Success Story
Custom data. Fine-tuned models. Real-world fluency in multi areas.
Multilingual Whisper Fine-Tuning for Global Media Intelligence
We collaborated with a global media analytics company to deliver a production-ready multilingual speech recognition system for high-accuracy transcription across Japanese, Korean, Mandarin, Cantonese, and French. The goal was to enable automated subtitle generation and content indexing in noisy, mixed-language media environments such as TV shows, films, and podcasts.
We designed a pipeline to collect and align over 1,200 hours of domain-specific speech data, sourced from licensed entertainment content, interviews, and public media archives. All audio was segmented, speaker-labeled, and aligned to exact subtitle timestamps. Data was packaged in Whisper-compatible
format, enriched with token-based metadata for language switching and noise classification.

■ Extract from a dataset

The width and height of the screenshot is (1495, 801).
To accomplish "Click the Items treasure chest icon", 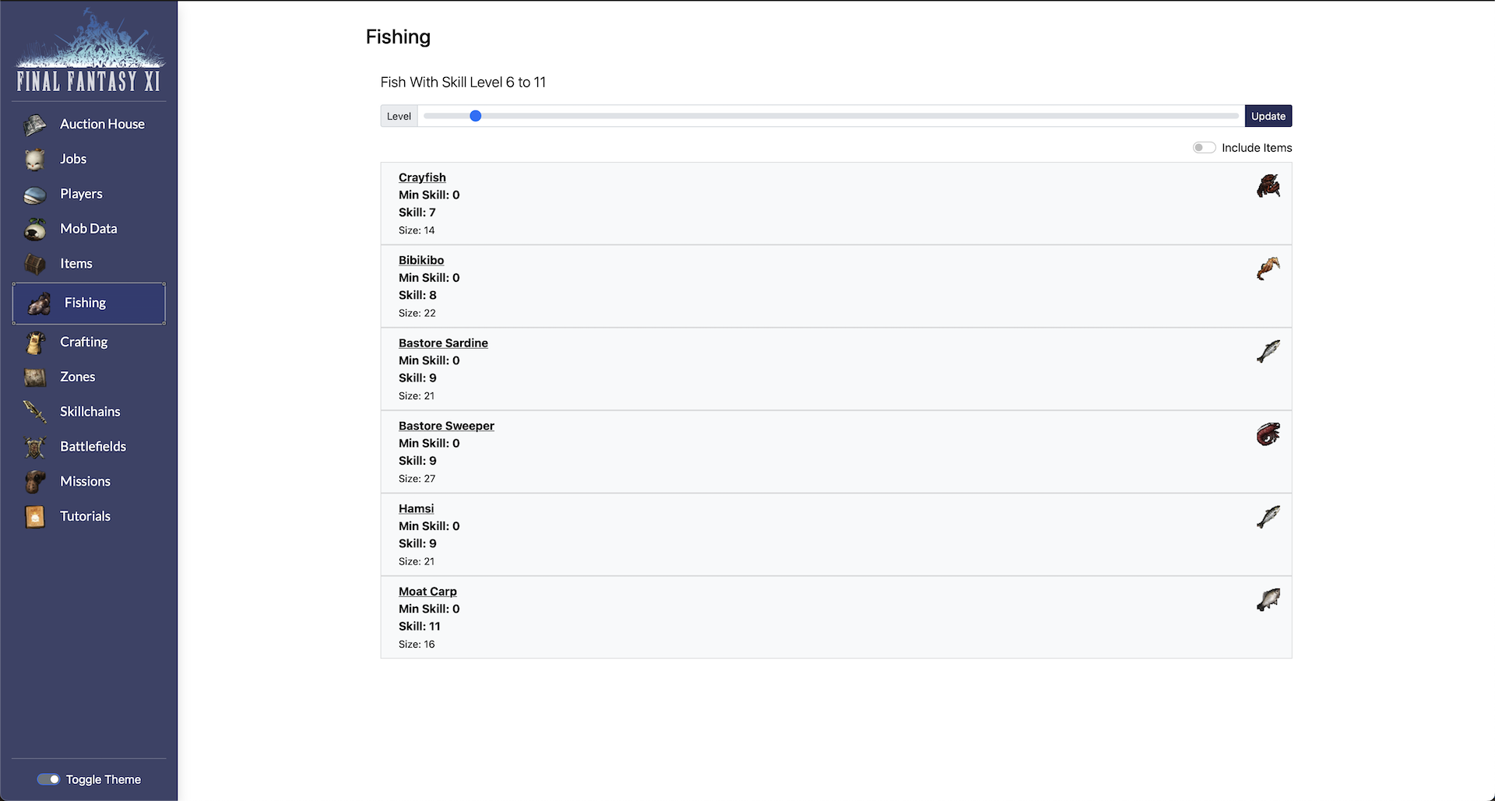I will click(35, 265).
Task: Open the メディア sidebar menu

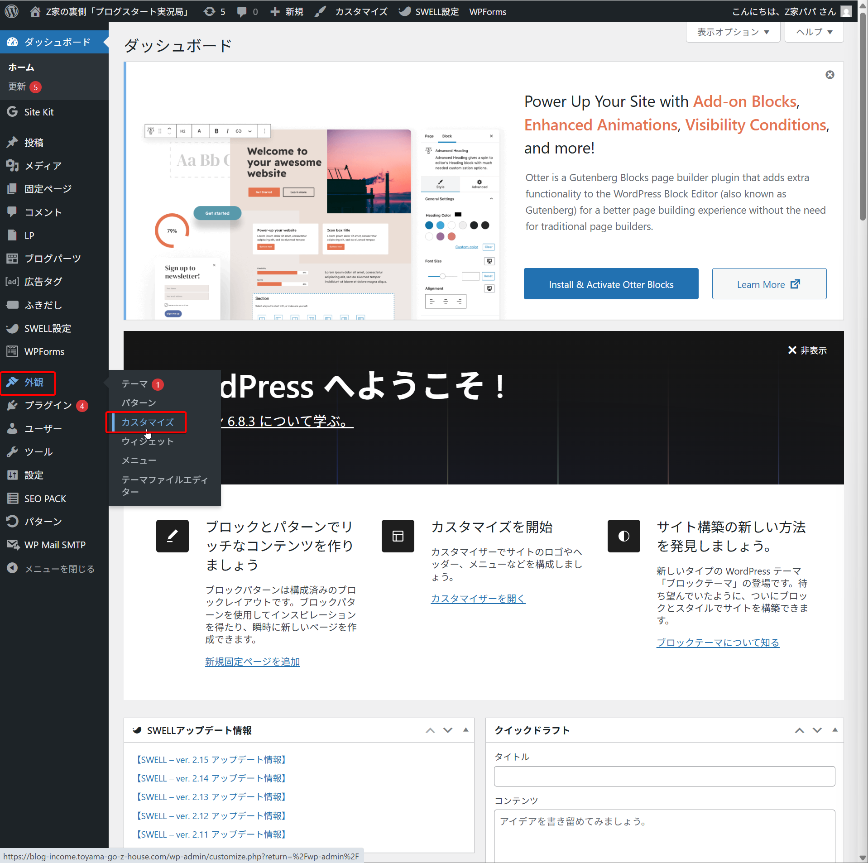Action: 43,166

Fine-tuning was performed on a per-language basis using Whisper small and medium models, followed by targeted LoRA adapters for code-switching and latency-sensitive streaming scenarios. Evaluation included WER, CER, BLEU and real-user transcription fluency scores.
The result? Sub-15% WER across five languages in noisy, real-world conditions — enabling the client to build internal AI subtitle pipelines and scale multilingual content indexing across markets.
Supervised Action Recognition for Competitive Sports Analysis
We developed a domain-specific action recognition system tailored for analyzing technical movements in competitive sports. The objective was to detect and classify precise athletic techniques—including transitions, takedowns, and holds—within full-length match videos.
Leveraging a fully supervised training approach, we collaborated with subject-matter experts to create a structured dataset featuring 100+ labeled action classes. Each video segment was manually annotated with start/end timestamps, action type, and contextual metadata to support accurate downstream modeling.
The final model, built on top of a transformer-based video backbone, achieved 78% top-1 accuracy on clip-level predictions and supported real-time inference. A custom labeling interface was also delivered to enable rapid expansion of the dataset and human-in-the-loop quality control.